O telão mostra cenas da extensa carreira da cantora e compositora Marina, hoje com Lima, quando despontou de uma MPB para as fileiras do pop rock. Fotos e mais fotos, sob o som de trechos de suas músicas rodando como um dial de rádio, com gente importante, com momentos importantes. E de repente: MARINA, sem o Lima, como nos velhos bons tempos, encerra o carrossel e diz ao público: o show vai começar. E a Marina que embalava os verões dos anos 80 irrompe no palco de blazer de largas ombreiras e calça cinzas, com uma aura eufórica, e grita "Chegou a minha vez". Demorou, Marina, demorou.

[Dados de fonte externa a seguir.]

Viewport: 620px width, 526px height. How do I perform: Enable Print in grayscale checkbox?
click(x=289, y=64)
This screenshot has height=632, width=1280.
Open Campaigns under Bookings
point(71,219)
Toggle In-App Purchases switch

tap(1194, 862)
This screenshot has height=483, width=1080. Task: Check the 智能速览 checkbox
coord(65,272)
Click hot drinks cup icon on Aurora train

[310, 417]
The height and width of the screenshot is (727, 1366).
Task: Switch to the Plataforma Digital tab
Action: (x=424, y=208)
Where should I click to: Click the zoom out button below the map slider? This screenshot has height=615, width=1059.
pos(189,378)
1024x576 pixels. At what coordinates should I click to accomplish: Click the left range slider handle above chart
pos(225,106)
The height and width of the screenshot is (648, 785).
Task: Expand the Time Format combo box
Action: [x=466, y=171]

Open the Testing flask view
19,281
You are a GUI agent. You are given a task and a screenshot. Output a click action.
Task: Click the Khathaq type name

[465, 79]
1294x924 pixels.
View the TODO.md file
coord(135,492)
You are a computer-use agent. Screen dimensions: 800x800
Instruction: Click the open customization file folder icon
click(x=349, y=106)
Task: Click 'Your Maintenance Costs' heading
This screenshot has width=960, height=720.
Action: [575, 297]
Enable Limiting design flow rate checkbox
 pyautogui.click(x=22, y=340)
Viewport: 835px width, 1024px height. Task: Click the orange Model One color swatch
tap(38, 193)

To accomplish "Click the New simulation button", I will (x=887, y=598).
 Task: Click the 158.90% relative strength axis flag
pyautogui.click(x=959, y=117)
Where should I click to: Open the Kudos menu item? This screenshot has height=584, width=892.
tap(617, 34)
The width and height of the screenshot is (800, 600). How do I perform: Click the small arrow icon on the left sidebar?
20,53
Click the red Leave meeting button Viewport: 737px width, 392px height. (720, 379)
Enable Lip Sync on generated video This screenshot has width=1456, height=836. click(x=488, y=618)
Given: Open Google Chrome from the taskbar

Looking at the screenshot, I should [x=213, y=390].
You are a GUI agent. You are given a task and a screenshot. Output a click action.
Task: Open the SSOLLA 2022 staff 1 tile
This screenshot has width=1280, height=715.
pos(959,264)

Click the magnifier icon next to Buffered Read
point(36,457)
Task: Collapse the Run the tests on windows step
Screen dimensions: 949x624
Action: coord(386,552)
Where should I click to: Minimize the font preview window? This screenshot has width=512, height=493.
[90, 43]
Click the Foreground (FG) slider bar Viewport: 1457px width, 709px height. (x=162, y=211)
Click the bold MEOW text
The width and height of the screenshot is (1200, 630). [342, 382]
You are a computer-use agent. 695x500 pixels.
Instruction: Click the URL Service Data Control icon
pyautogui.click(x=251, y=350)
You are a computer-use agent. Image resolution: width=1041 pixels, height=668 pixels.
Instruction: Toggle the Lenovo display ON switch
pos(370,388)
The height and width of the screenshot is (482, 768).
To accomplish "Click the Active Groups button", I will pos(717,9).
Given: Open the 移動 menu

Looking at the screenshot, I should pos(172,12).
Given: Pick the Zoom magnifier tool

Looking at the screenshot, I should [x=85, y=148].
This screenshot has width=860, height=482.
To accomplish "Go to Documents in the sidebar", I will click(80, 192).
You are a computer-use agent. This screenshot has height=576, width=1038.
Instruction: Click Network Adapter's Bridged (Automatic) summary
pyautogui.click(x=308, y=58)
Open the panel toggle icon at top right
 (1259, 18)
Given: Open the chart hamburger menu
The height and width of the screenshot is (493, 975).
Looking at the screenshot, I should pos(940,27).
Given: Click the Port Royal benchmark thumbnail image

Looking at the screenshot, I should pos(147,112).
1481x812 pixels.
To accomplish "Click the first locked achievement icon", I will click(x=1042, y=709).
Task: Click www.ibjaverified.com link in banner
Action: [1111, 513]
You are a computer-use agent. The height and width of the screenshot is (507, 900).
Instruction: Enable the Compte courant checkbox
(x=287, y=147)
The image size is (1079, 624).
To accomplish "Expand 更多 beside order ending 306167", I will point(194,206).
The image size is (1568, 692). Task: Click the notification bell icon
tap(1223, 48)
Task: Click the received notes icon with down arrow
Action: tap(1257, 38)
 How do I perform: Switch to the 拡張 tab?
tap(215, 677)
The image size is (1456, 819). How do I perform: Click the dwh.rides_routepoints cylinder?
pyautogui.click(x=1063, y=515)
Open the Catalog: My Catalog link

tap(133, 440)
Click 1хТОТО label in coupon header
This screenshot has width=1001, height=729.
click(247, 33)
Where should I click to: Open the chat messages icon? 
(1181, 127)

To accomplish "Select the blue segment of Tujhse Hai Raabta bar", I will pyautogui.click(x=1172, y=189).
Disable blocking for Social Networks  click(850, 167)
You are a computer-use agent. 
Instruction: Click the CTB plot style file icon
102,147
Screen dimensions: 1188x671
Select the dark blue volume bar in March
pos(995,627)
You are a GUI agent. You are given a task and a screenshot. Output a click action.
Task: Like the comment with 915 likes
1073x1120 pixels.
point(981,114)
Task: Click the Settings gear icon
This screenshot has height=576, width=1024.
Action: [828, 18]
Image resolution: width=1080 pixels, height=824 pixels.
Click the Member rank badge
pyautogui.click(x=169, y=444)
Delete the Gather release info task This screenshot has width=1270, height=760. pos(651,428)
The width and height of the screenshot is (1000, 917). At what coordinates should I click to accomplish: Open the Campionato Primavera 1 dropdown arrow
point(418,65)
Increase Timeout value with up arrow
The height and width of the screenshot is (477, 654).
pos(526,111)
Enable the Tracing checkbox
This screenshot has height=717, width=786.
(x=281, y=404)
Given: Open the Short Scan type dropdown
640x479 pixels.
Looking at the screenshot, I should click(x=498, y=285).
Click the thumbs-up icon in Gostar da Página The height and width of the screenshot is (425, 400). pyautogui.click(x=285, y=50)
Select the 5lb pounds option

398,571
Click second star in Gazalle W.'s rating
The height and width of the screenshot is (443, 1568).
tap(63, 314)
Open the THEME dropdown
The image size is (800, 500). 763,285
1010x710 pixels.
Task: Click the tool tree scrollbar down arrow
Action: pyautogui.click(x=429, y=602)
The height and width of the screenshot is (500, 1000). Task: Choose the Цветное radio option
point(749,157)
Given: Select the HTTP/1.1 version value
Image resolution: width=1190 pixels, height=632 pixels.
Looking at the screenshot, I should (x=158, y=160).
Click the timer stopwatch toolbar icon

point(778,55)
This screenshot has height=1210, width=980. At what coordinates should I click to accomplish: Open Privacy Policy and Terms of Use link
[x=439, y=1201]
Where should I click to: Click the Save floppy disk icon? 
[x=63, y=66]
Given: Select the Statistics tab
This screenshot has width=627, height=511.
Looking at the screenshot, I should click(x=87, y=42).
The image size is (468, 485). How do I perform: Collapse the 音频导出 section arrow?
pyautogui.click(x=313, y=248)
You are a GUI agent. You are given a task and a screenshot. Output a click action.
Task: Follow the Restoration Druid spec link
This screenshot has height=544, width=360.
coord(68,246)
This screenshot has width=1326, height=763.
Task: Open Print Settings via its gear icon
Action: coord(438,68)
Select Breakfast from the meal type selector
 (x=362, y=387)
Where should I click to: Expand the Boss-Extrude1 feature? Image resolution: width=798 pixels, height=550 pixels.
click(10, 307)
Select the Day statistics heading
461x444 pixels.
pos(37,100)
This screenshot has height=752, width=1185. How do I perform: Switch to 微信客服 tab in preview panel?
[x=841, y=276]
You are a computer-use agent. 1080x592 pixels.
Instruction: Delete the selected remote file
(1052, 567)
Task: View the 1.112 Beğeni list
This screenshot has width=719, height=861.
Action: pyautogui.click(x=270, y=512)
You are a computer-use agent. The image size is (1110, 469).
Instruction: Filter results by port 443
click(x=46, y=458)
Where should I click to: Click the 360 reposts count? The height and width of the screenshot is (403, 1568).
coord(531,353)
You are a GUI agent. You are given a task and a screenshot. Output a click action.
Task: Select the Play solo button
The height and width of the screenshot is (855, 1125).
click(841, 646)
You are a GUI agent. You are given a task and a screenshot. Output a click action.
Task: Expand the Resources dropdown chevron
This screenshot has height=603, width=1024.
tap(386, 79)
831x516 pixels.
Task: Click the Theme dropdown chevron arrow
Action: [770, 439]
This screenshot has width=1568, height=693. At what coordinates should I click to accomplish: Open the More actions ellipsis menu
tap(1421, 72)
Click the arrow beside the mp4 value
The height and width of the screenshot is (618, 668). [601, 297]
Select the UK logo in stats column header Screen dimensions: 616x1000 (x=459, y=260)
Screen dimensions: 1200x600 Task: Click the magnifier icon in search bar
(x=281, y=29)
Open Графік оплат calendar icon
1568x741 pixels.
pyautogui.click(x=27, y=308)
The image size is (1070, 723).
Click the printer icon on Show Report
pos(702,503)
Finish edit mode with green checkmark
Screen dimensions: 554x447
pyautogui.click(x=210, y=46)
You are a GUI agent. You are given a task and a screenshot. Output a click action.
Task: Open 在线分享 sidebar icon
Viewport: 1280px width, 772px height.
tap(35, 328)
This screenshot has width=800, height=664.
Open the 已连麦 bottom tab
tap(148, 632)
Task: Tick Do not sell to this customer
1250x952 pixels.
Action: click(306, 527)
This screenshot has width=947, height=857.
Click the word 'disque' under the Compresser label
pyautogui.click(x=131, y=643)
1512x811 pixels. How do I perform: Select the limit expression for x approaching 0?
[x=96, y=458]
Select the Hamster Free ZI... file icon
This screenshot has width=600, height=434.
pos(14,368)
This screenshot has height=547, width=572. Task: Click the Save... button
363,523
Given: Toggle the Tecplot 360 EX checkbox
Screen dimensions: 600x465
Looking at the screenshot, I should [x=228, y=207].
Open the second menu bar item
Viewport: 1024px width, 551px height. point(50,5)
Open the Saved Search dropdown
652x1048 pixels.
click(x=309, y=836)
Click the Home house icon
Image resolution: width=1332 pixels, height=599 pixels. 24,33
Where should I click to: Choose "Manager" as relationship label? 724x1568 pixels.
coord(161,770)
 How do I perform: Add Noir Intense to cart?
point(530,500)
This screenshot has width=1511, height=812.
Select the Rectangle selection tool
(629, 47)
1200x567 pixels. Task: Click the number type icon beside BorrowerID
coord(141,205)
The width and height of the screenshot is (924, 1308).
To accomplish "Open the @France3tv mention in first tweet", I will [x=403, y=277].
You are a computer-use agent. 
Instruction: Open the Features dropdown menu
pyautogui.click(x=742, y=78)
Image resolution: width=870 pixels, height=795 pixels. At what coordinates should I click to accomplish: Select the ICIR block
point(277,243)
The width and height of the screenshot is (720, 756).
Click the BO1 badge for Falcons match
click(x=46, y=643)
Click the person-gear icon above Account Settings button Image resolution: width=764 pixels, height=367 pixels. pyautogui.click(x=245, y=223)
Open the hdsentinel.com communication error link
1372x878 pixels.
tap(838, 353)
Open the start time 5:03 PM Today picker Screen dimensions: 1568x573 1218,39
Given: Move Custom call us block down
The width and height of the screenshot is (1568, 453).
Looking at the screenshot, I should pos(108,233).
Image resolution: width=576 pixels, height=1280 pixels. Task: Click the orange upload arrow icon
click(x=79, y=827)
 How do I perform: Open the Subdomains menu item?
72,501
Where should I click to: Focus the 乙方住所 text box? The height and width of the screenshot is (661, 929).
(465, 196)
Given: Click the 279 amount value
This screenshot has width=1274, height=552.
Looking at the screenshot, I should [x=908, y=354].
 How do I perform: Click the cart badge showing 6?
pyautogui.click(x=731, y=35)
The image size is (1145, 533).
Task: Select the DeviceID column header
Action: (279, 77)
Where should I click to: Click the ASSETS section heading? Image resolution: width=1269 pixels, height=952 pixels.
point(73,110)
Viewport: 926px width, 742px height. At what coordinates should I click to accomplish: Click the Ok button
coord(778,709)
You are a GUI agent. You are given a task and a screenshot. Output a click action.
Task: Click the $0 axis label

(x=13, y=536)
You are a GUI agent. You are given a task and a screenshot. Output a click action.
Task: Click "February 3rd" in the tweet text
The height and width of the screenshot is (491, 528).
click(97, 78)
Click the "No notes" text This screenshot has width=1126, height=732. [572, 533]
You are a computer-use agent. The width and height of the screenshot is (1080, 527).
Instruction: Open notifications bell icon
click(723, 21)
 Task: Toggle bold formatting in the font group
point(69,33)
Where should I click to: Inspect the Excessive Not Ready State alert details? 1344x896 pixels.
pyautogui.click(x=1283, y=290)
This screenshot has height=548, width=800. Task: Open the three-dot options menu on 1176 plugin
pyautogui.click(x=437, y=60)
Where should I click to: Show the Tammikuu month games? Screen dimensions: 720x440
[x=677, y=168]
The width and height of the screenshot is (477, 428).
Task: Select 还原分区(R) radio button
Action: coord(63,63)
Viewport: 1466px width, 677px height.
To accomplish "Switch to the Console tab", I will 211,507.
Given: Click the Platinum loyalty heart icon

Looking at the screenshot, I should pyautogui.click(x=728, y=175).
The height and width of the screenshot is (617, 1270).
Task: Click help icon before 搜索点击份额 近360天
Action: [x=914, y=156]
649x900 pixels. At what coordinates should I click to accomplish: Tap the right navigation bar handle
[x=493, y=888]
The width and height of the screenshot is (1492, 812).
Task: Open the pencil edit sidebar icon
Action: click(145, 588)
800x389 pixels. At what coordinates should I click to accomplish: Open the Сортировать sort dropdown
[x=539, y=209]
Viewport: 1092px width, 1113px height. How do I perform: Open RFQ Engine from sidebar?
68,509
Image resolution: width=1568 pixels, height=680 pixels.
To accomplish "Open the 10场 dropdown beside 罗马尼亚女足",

"À Francesa", clássica que indica de cara que é só a primeira dos próximos cerca de 60 minutos de pura nostalgia, revela também de cara a fragilidade de uma voz naturalmente rouca. Mas sua alma também se revela, ela está em fogo, e é isso que vai manter Marina no controle o tempo todo.
"Vamo botar pra quebrar essa porra", com um sorrisão enorme no rosto, dá um quentinho no coração de quem vê esse ídolo do passado tendo o seu spot ligado sobre si, merecidamente. Eis que uma bailarina surge no palco, para a execução da icônica "Fullgaz". Meio deslocada, sei lá. Já em "Fullgaz", Marina mostra a voz já ressentida, ressentimento esse ocasionado por lesões anteriores, provocando um abandono das melodias, lançando mão de frases e palavras faladas e jogando pra galera as notas mais altas.
"Pra Começar", canção que a alçou na segunda metade dos anos 80 como principal representante feminino do rock nacional (algo como a Pitty dos anos 2000) é tocada com um arranjo bem fiel à original, poderiam ter modernizado um pouco, para arrebanhar os mais jovens.
"Me Chama" cuja versão com Lobão sempre foi minha preferida, me dá uma ansiedade, se Marina alcançaria as notas. O backing vem em seu socorro, e a ajuda a segurar. Em seguida, Marina pega a guitarra e ao dedilhá-la, descobre-a muda e gesticula aos técnicos de som: "É um festival, AUMENTA A GUITARRA!". Não seria a última vez. A melodia de "Bloco do Prazer" é tocada pelas mãos de Marina, e acho que pode ter sido uma música meio nada a ver com o repertório escolhido, assim como a bailarina, que retorna em "Árvores Alheias" pra dançar com Marina, que não é dançarina. Pra quê?
Enfim, Marina e a bailarina se deitam em um divã posicionado no palco e direcionam sua atenção para o telão, em uma tocante homenagem a Antonio Cícero, escritor, poeta, membro da Academia Brasileira de Letras, compositor, filósofo, que teve uma morte assistida na Suíça no final de 2024, por conta de Alzheimer. Seu irmão e parceiro.
Após uma sofrida "Virgem", e sustentada pelo backing da multi-instrumentista Carol Mathias, Marina se irrita mais uma vez com a equipe de palco, ao ter seu fio de microfone agarrado e grita ao microfone: "Ajuda aqui". Cabeças não rolarão, mas alguém tomará uns esporros nos bastidores.
O desfile de clássicos continua com "Eu Preciso Dizer Que Te Amo" e "Difícil"; Em "Na Minha Mão" Marina mais uma vez se irrita, e pra valer: "Um bando de homem lerdo". Provavelmente vai virar meme. A bailarina volta, mais uma vez, e dança de rosto colado com Marina, ao som de "Nada Por Mim", desta vez abdicando dos vocais, esses assumidos por Carol.
Um inusitado cover de Billie Eilish, "Lunch", pra mostrar que sim, Marina procura estar antenada, e pra confirmação, Pablo Vittar é chamada ao palco para cantar "Mesmo Que Seja Eu", que foi um sucesso de Erasmo Carlos ressuscitado por Marina, e "K.O." da própria Pablo, que faz a galera vibrar!
Rita Lee, a mãe do rock nacional, também é lembrada Em "Nem Luxo, Nem Lixo", e Marina interrompe o show para apresentar a sua banda, numa apresentação incomum em grandes shows: instrumentos em silêncio. Segue "Não Sei Dançar" e talvez a mais esperada de todos, "Uma noite e 1/2", cantada pela galera e com Carol Mathias fazendo a vez de Renato Rockett, compositor da música que embalou o verão de 1988 à exaustão. Foi realmente o ponto alto, instrumentalmente, vocalmente, energeticamente. Foi um bom fim de um show sofrido e prazeroso, ao mesmo tempo.